Clearly, they do match.

This is computed on 86 degrees of freedom because degrees of freedom in this case, n-p = 89 - 3 = 86.

  1. Write out in mathematical notation the probability model used to contruct these standard errors. Be careful to define the notation you use. Specify a letter for each quantity - you can use words to help define the quantities in your equation, but you should usually avoid words in an equation. You can write your equation either using vectors & matrices or by using subscripts to denote each unit \(i\) and specifying the range of values of \(i\) for which the equation holds.
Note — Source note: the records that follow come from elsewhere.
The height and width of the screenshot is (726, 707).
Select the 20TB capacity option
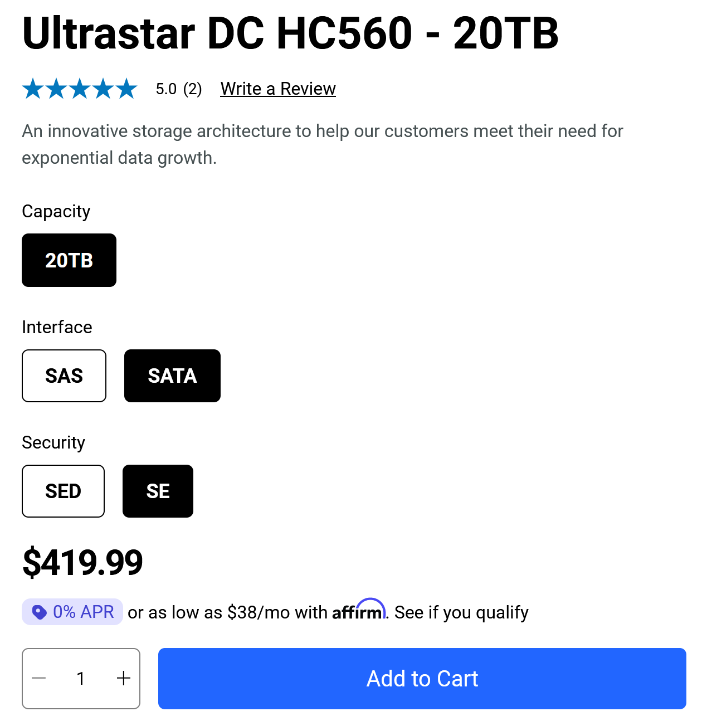[69, 260]
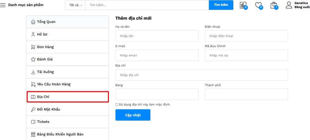Open the Thành phố city selection field
The image size is (310, 140).
[x=246, y=94]
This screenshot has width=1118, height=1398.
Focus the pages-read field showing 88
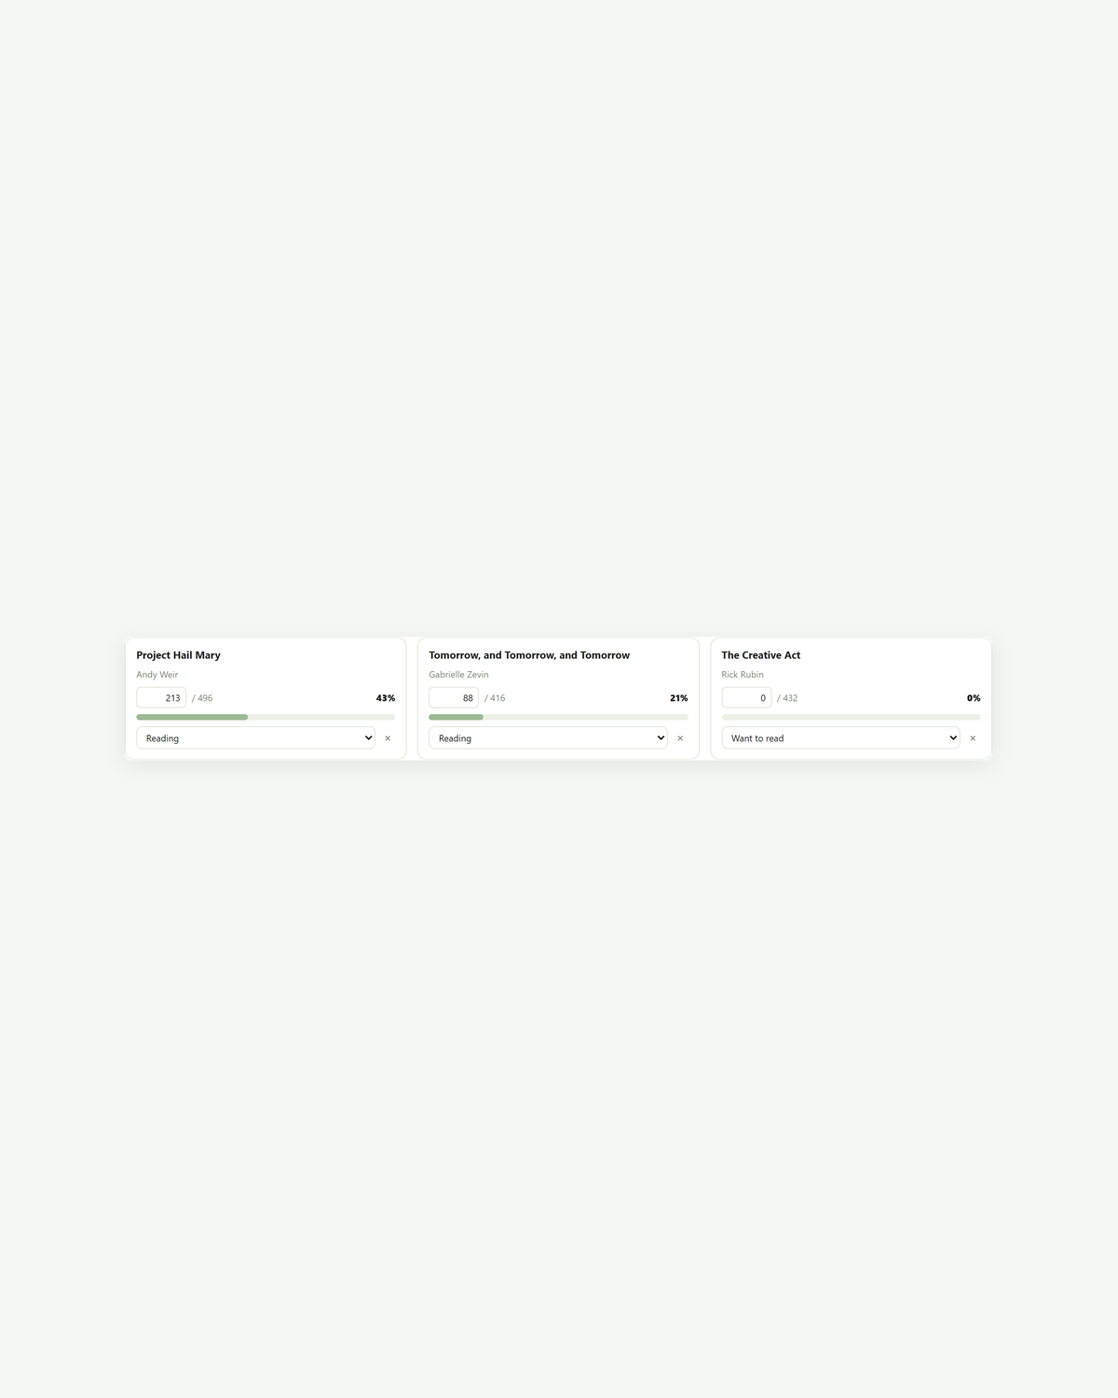coord(454,698)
Be explicit about what quantities are random vectors. If you define a measurement error model, be sure to specify all means, variances and covariances for the error random variables.

Let \(Y_i\) be the Sunday ciculation of newspaper \(i\). The design matrix \(\mathbb{X} = \begin{bmatrix}X_1 & X_2 & X_3\end{bmatrix} = \begin{bmatrix} x_{11} & x_{12} & x_{13} \\ x_{21} & x_{22} & x_{23} \\ \vdots \\ x_{i1} & x_{i2} & x_{i3} \\ \vdots \\ x_{n1} & x_{n2} & x_{n3} \end{bmatrix} = \begin{bmatrix} 1 & x_{12} & x_{13} \\ 1 & x_{22} & x_{23} \\ \vdots \\ 1 & x_{i2} & x_{i3} \\ \vdots \\ 1 & x_{n2} & x_{n3} \end{bmatrix}\) where \(x_{i1} = 1\) (which corresponds to the intercept), \(x_{i2}\) is the weekday circulation of newspaper i and \(x_{i3}\) is the indicator function which takes value 1 if there is a competing tabloid, and 0 otherwise.

The model in matrix form is

\[ \boldsymbol{\mathrm{Y}} = \mathbb{X} \boldsymbol{\mathrm{\beta}} + \boldsymbol{\mathrm{\epsilon}} \]

where \(\boldsymbol{\mathrm{Y}} = \begin{bmatrix}Y_1 \\ Y_2 \\ \vdots \\ Y_n\end{bmatrix}\) is the vector of random variables \(Y_i\) which measures the Sunday circulation of newspaper i.

\(\mathbb{X}\) is the design matrix (as defined above). We obtain this purely from the data.

\(\boldsymbol{\mathrm{\beta}} = \begin{bmatrix} \beta_1 \\ \beta_2 \\ \beta_3\end{bmatrix}\) is the vector containing the true parameter values.

\(\boldsymbol{\mathrm{\epsilon}} = \begin{bmatrix}\epsilon_1 \\ \epsilon_2 \\ \vdots \\ \epsilon_n\end{bmatrix}\) is the vetor of random variables \(\epsilon_i\) which measures the error corresponding to newspaper i.

Model in subscript form, for i=1,2,…,n

\[ Y_i = \beta_1 + x_{i2}\beta_2 + x_{i3}\beta_3 + \epsilon_i\]

where \(\mathrm{Var}(\epsilon_i) = \sigma^2\), \(\mathrm{Cov}(\epsilon_i,\epsilon_j)=0\) for \(i\neq j\).

We model our data \(\mathbf{y}= \begin{bmatrix}y_1 \\ y_2 \\ \vdots \\ y_n\end{bmatrix}\) as a draw from this probability model.